→ **Task objective**
Using the records below, quote only the span that opens with the line containing "You are a GUI" and closes with the line containing "Click the Daily", exactly and inclusively.

→ **Input**

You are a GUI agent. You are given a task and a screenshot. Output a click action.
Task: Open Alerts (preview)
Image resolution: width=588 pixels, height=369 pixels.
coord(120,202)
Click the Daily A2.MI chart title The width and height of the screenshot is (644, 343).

* * *

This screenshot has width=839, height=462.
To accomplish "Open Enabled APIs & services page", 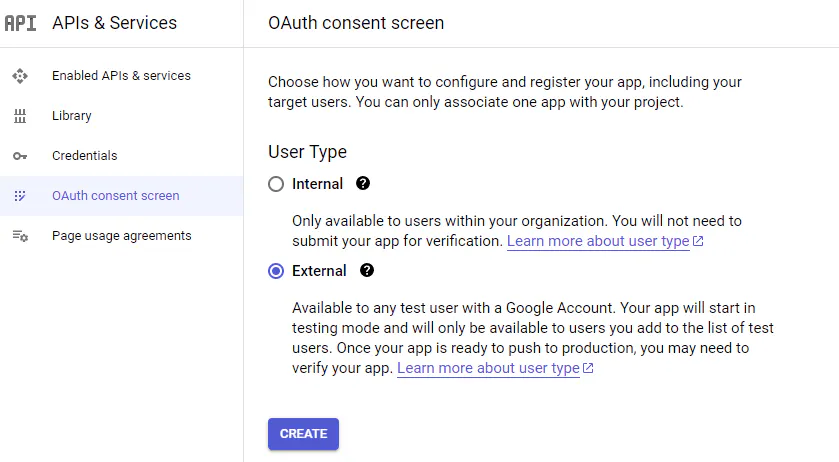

→ **Task result**
You are a GUI agent. You are given a task and a screenshot. Output a click action.
Task: Open Alerts (preview)
Image resolution: width=588 pixels, height=369 pixels.
coord(120,202)
Click the Daily A2.MI chart title The width and height of the screenshot is (644, 343).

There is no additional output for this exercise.